Llegué hasta la cabina de los vigilantes (securities) y junto con ellos empezamos a buscarla por todo el condominio, subidos en un carrito de golf, sin suerte alguna. Un vecino me llevó en su automóvil a dar vueltas por el barrio hasta la casa de Carmen, para ver si había regresado, pero la tierra se la había tragado.
Esa noche no pude dormir bien, ni las siguientes. Encargué a todo el mundo que si la veía, me la guardase.
Pasaron los días y cada vez que veía a un perrito parecido, me acercaba a revisarlo, ante las miradas de fastidio de sus dueños, a quienes terminaba entristeciendo, al contarles mi Love story…
No podía olvidar esa carita, esa ternura infinita que no había visto jamás en una mirada. Un cariño inmenso, nacido de repente, me hacía sentir más culpable… Trataba de racionalizar mi culpa, pensando que seguramente algún buen samaritano la tendría bien cuidada, pero miraba las veredas y las calzadas, buscando rastros de sangre o de restos perrunos, entre los charcos de lluvia.

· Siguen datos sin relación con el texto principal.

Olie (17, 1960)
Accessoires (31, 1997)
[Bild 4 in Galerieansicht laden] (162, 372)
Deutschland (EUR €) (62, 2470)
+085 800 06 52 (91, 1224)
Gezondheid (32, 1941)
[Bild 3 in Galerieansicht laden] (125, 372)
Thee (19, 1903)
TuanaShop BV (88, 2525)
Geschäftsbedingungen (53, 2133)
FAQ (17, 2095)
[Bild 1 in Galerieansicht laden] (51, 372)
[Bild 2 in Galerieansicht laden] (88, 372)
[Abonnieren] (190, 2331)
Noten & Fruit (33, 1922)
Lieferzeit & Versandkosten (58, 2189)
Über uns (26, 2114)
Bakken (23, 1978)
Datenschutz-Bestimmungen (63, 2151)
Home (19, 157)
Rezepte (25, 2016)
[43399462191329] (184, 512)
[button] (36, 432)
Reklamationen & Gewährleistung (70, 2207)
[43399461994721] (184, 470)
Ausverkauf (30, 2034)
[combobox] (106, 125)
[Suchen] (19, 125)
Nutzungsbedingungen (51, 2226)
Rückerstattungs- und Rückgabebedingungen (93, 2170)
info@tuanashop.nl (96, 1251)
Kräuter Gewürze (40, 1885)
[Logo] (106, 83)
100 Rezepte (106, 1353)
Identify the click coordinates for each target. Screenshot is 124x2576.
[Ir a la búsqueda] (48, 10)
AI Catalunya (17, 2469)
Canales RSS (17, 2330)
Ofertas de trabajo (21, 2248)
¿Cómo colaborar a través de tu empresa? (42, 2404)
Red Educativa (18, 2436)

Más de un mes estuve en ese trance, hasta que una tarde de invierno -de ese invierno miamense que dura una semana o dos- al pasar trotando por un parque cercano, unos agudos chillidos me hicieron voltear la cabeza: una perrita chichuahueña luchaba a hocico partido por soltarse de la correa que la sujetaba. La niña que la llevaba no podía con ella y su madre se la quitó y la cargó en sus brazos.
Me acerqué, la perrita saltó hacia mí y tuve que sostenerla como a una criatura; se subía por mi pecho moviendo sus patitas y me lamía la cara desesperada… »Por favor suelte a mi perra» me dijo la niña, en tono algo descortés. Le pedí un minuto para revisarla. Tenía una especie de chalequito de tela escocesa rosada, imagino que para el frío, una ridícula gorrita, tipo boina o vasca, de la misma tela, con un »pompóm» rojo y un collar de cuero en el cuello con una plaquita dorada, en forma de hueso, que llevaba inscrito »Shasha». Una gran alegría me invadió, devolví a Lady, perdón, Shasha, a sus nuevos dueños, a pesar de sus protestas, y me alejé. Esperé hasta que subieran a su camioneta y encendí mi viejo Volvo, estacionado al final del parque, con el cual las seguí subrepticiamente hasta su casa -que »por casualidad» quedaba al fondo de mi propio condominio- notando el inmenso cariño con el que la trataban y lo saludable y bien cuidada que estaba.
Cada vez que salgo a correr en las mañanas, me desvío hasta la casa de Lady-Shasha y, cuando cruzo por delante de su jardín, siento -feliz- sus ladridos. Un día tuve suerte y la vi subida en la ventana, con su tierna mirada, ladrándome…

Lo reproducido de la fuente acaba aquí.